Mrs May has already acknowledged her time as Prime Minister is running out after failing to get her Brexit deal through Commons on three separate occasions – and Mr Harris-Quinney suggested tomorrow could hasten her departure still further, possibly as soon as Friday.
He said: “I think the 1922 Committee has held back from changing the rules but if the results are bad enough they will look again so she can be forced out.”
Mr Harris-Quincey suggested Tory MPs were likely to be motivated by “self-preservation”, given that their fortunes were tied to those of Mrs May for as long as she remained in Number 10.”

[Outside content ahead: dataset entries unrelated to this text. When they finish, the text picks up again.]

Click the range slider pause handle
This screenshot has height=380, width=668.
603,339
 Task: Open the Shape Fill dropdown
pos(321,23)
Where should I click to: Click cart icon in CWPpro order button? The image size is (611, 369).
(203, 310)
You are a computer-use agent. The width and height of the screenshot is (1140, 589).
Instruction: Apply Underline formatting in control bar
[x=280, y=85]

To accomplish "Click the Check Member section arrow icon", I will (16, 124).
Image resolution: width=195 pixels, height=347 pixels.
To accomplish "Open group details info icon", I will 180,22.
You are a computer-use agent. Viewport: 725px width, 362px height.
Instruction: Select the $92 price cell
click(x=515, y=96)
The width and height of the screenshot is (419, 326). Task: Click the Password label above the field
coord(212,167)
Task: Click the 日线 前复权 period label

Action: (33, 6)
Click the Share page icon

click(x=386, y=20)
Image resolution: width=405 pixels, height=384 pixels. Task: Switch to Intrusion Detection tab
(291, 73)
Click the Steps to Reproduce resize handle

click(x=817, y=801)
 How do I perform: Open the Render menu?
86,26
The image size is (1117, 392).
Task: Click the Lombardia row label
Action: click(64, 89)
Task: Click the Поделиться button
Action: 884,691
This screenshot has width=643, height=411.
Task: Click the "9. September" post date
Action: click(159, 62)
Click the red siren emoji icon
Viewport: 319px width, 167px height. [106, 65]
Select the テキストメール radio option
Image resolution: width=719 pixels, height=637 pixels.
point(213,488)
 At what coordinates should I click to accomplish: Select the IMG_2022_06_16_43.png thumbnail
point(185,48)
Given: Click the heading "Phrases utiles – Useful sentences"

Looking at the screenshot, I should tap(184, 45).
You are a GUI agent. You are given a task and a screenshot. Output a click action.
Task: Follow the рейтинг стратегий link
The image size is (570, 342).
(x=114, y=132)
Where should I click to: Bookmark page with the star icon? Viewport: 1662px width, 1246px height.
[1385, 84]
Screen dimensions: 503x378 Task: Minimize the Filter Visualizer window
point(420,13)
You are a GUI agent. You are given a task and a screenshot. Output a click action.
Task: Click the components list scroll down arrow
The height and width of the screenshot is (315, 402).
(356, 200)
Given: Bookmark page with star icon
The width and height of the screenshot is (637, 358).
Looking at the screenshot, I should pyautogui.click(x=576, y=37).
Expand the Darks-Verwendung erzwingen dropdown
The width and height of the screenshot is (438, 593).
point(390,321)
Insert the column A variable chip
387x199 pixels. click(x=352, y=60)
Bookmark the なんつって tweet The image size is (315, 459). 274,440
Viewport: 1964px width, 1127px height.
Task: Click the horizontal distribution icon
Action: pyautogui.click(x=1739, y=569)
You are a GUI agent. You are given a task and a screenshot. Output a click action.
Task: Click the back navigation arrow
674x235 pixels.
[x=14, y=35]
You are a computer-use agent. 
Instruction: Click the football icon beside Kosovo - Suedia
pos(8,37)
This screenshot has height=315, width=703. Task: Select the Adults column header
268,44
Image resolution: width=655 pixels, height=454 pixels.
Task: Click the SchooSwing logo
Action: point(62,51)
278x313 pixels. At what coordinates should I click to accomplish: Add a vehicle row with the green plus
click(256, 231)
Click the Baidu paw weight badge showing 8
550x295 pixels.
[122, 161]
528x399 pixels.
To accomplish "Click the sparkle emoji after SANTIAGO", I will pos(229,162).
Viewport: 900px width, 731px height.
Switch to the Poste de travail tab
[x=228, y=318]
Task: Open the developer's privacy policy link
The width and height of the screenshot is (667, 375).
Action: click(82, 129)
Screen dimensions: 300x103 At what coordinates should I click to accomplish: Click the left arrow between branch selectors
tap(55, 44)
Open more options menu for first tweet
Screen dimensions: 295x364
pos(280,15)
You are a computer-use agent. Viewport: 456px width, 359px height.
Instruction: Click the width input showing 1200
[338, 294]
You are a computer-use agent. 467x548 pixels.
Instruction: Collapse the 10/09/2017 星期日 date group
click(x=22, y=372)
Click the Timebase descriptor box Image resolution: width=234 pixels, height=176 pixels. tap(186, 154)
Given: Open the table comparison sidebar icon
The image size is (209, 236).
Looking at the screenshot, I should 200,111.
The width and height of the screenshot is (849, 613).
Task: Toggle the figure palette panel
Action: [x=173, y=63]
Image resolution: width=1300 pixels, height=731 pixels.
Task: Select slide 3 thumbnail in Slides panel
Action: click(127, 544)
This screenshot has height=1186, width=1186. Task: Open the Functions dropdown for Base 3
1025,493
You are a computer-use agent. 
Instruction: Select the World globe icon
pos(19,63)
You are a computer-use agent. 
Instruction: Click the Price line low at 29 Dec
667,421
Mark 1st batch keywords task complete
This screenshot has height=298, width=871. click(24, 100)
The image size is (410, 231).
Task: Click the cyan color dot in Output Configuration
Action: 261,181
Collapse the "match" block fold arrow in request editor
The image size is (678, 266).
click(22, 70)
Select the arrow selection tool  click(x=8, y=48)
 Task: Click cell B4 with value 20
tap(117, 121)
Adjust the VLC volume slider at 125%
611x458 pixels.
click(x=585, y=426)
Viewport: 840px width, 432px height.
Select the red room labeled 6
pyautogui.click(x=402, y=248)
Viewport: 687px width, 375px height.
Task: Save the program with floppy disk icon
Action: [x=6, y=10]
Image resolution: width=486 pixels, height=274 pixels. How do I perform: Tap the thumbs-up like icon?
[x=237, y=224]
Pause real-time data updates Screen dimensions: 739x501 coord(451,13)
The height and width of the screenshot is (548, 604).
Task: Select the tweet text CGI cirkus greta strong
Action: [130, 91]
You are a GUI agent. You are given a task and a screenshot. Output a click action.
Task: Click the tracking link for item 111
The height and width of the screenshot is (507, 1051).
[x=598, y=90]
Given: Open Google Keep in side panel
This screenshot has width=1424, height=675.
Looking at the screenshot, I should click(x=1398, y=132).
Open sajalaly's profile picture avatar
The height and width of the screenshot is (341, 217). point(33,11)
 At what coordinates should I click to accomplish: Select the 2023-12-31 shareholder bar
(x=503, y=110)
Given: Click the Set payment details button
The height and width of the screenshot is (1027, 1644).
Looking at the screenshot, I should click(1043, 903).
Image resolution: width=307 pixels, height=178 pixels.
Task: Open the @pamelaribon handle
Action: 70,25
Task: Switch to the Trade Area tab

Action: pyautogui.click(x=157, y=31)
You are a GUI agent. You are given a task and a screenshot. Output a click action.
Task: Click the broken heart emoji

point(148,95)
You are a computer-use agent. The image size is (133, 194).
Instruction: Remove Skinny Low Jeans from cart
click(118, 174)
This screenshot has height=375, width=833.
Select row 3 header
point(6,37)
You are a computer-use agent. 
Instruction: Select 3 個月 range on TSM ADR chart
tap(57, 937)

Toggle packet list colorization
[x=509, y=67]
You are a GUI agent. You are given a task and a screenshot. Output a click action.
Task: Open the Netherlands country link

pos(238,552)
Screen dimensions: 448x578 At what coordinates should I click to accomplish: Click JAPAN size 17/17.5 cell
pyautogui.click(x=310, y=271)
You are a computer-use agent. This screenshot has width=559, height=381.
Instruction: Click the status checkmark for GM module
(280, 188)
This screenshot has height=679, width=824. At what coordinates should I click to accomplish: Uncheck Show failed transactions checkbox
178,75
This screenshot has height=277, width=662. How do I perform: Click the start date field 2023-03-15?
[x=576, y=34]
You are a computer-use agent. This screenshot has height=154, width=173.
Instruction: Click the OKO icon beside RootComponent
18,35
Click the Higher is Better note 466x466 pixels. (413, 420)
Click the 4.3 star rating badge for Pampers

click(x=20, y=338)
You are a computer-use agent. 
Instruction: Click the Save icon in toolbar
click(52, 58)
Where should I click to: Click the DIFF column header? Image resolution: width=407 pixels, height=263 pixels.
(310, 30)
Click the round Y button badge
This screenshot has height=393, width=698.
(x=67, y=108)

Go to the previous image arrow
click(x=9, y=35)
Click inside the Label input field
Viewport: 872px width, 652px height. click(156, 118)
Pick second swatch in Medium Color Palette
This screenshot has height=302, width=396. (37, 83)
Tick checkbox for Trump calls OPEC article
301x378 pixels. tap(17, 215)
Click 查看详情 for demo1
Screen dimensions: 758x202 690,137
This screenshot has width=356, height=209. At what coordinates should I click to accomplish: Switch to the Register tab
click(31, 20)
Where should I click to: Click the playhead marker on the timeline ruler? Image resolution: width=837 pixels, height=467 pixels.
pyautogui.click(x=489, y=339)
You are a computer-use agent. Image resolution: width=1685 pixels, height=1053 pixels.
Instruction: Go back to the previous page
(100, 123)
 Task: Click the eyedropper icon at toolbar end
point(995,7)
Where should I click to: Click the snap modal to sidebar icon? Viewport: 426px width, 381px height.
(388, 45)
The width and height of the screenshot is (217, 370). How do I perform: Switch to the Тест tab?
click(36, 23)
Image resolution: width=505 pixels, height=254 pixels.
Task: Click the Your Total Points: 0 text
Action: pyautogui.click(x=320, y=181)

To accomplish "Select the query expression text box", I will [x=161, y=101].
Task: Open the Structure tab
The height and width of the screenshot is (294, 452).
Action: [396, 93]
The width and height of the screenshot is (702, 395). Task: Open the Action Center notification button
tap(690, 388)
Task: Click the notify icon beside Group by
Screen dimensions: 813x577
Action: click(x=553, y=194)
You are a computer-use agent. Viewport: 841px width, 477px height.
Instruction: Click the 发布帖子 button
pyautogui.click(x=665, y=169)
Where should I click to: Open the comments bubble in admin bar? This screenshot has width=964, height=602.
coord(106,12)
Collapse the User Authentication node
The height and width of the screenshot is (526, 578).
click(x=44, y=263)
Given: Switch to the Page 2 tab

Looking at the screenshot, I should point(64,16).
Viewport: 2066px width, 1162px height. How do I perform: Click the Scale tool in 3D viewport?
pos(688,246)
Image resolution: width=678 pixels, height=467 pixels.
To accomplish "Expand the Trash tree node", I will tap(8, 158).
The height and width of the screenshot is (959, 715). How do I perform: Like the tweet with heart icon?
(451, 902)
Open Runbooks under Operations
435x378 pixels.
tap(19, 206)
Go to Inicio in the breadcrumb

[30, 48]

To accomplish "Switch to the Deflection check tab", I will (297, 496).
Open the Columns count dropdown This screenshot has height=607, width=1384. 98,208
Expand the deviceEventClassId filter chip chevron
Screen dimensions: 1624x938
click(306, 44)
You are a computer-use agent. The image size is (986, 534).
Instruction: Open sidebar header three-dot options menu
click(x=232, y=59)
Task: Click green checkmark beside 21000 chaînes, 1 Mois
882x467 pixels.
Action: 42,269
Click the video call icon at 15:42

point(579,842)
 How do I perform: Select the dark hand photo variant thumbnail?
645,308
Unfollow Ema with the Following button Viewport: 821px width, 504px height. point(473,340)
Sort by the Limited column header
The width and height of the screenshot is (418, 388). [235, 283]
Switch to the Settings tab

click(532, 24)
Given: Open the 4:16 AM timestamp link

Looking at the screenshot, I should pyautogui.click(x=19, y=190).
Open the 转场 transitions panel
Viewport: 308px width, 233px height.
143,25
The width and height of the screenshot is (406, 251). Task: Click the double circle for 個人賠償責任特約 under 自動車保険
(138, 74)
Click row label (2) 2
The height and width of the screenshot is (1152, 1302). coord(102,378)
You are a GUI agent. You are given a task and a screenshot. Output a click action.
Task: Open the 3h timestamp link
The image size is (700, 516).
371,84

Suggesting the party needed a “revolution” similar to the one which saw Jeremy Corbyn elected leader of the Labour Party, he said: “What is not needed is May 2.0, David Lidington or somebody like that.
“I don’t think the right person actually exists within the Parliamentary Conservative Party in fact.
“What the Conservative Party needs to do is look beyond Parliament rather than moving deckchairs round on the Titanic.”
According to the Britain Elects website, which compiles surveys undertaken by British Polling Council pollsters centred on notional general election results, Conservative Party support has dropped by nine points in barely a month, which Nigel Farage’s Brexit Party steadily climbing since its launch last month.
Andrew Hawkins, chairman of pollsters ComRes, said: “In 2015, the Tories gained 28 councils, mostly from NOC, as well as 504 additional council seats.
“Labour, in contrast, lost 238 councillors, while the post-Coalition Liberal Democrats lost 415. UKIP won an additional 112 councillors.”
Mr Hawkins pointed out that psephologists Colin Rallings and Michael Thrasher were forecasting those gains would be reversed with the Tories losing between 500 and 1000 seats.
However, he added: “Given that postal ballots will have hit doormats at around the time when ComRes published the lowest Tory Westminster vote share of any pollster since 1997 (23 percent), it seems reasonable to expect Tory losses to be at the upper limit of this range – or higher.”
The Conservative Party is also facing the prospect of fielding candidates in the European Parliamentary elections on May 23, a prospect Tory group leader in Brussels Ashley Fox told Express.co.uk last month he was not looking forward to.
He added: “I’m not particularly enthusiastic about the prospect and these elections will be difficult.
“Voters will ask themselves why are we voting for representatives in an organisation we voted to leave three years ago?”